• Required action: This task calls for copying every line of the records that includes the word "screenshot".

• Records for processing:
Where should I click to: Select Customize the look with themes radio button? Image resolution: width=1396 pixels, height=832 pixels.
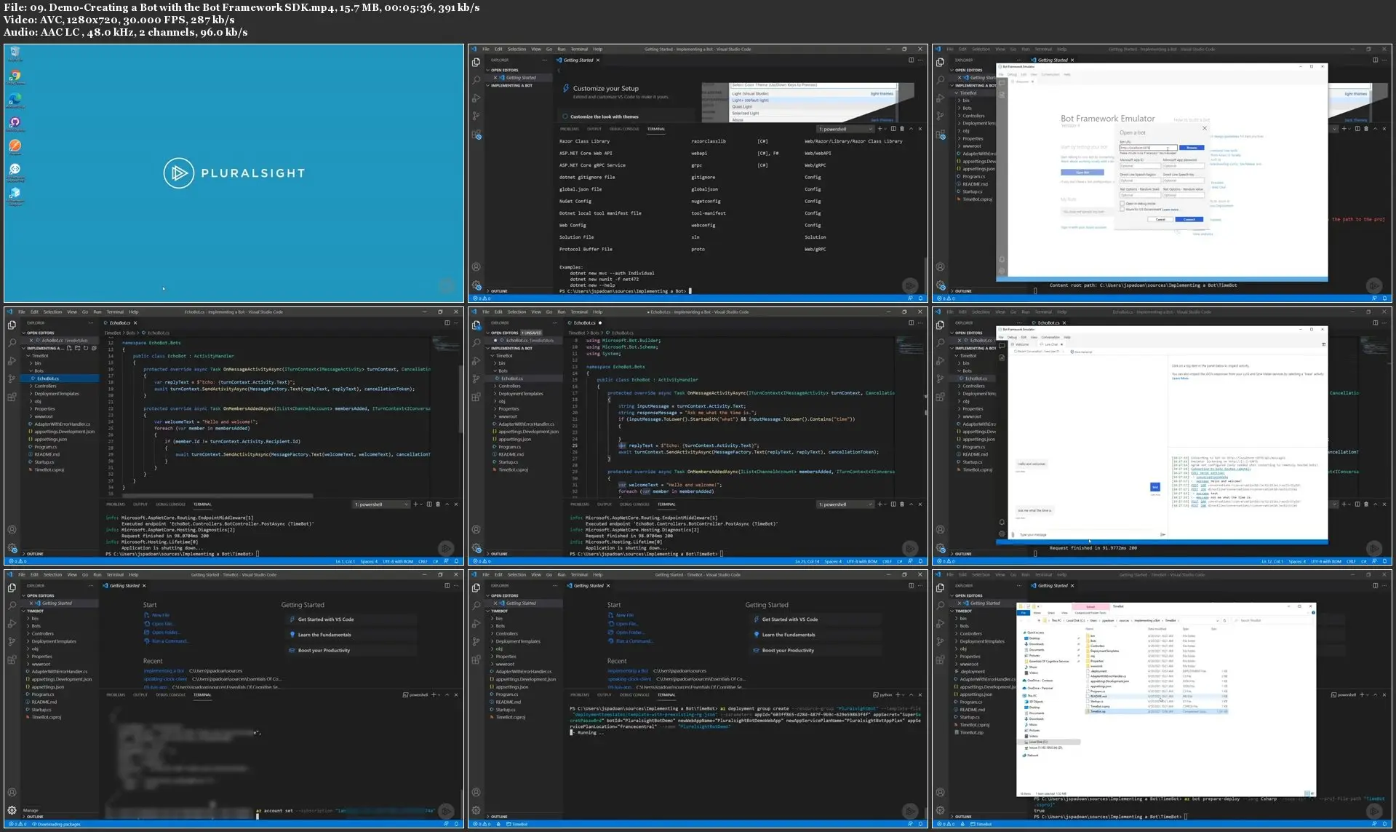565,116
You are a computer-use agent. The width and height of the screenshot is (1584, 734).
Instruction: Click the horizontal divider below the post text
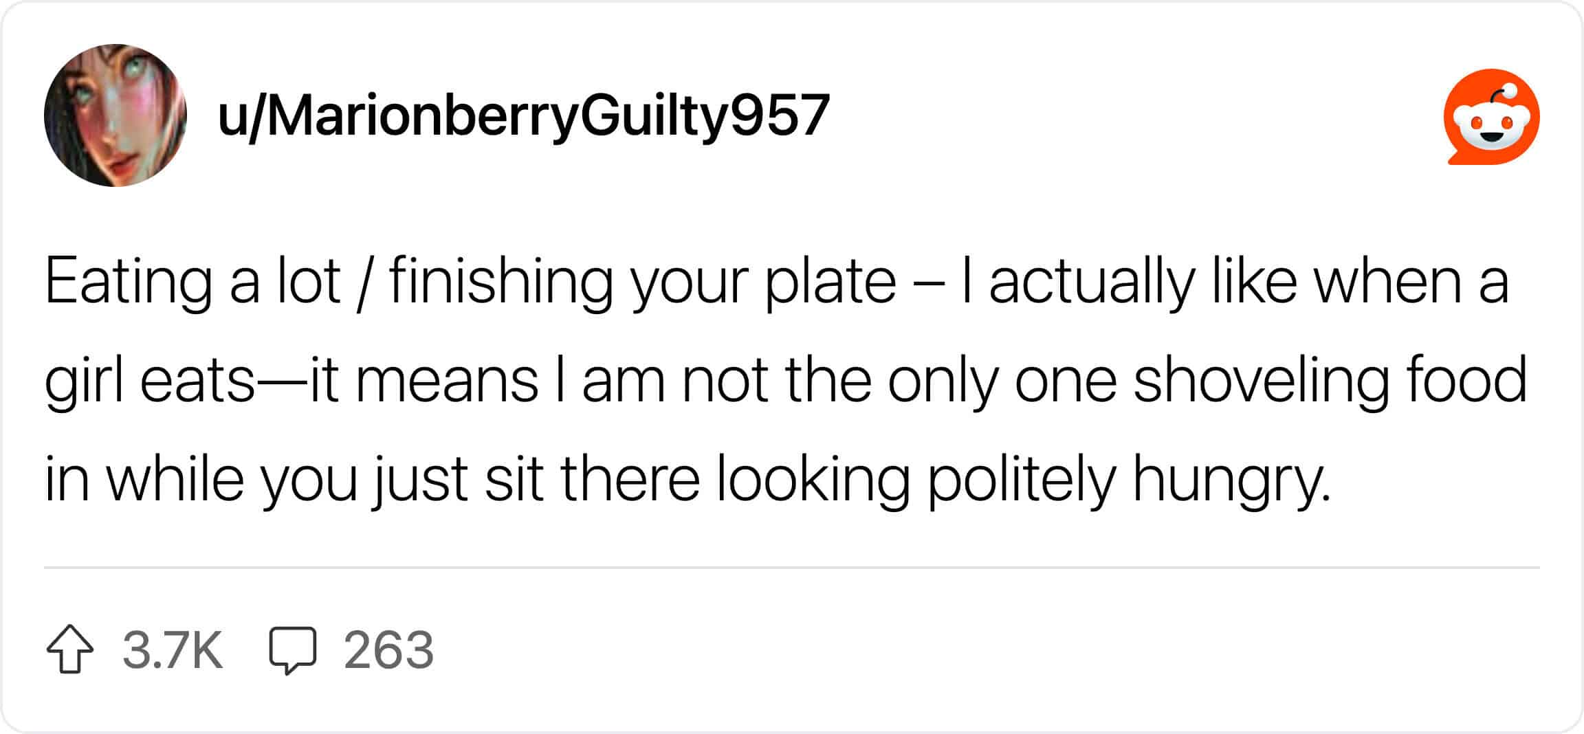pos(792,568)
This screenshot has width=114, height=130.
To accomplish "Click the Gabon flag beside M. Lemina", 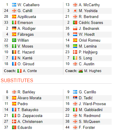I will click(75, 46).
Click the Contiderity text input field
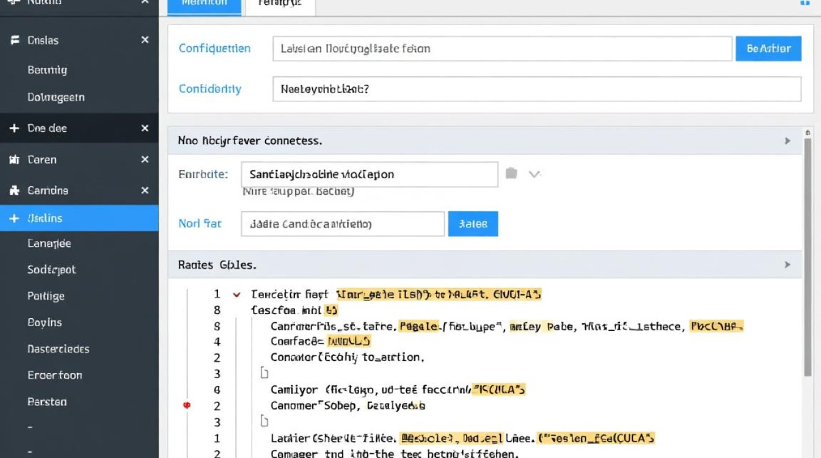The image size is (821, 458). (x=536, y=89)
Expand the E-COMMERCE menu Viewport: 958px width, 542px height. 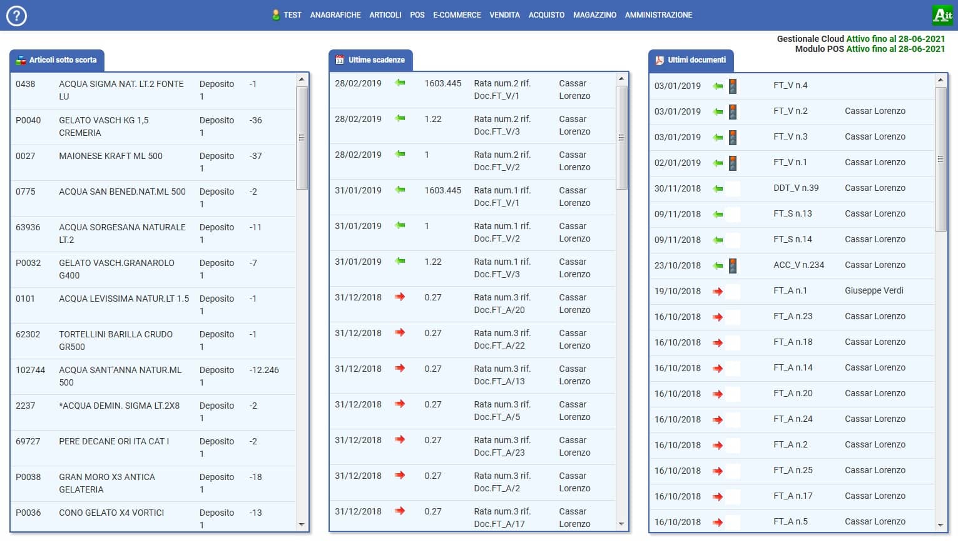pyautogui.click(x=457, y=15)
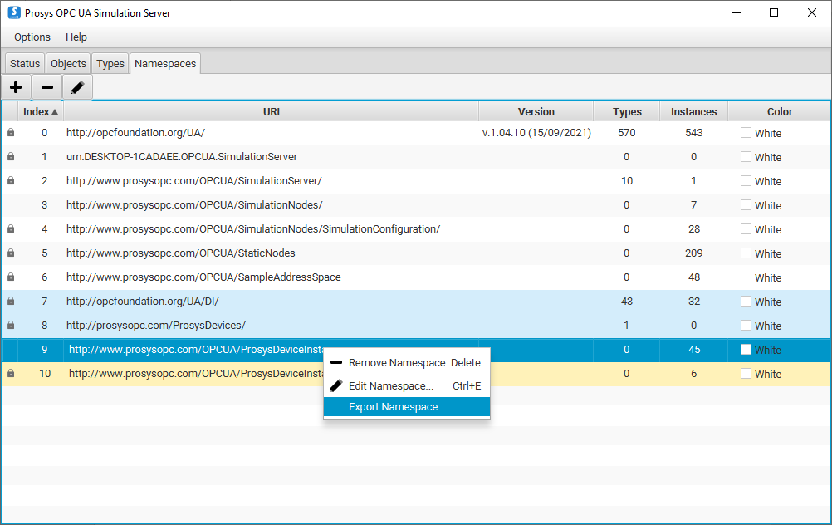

• Answer to this problem:
You are a computer-use agent. The width and height of the screenshot is (1584, 734).
This screenshot has width=114, height=130.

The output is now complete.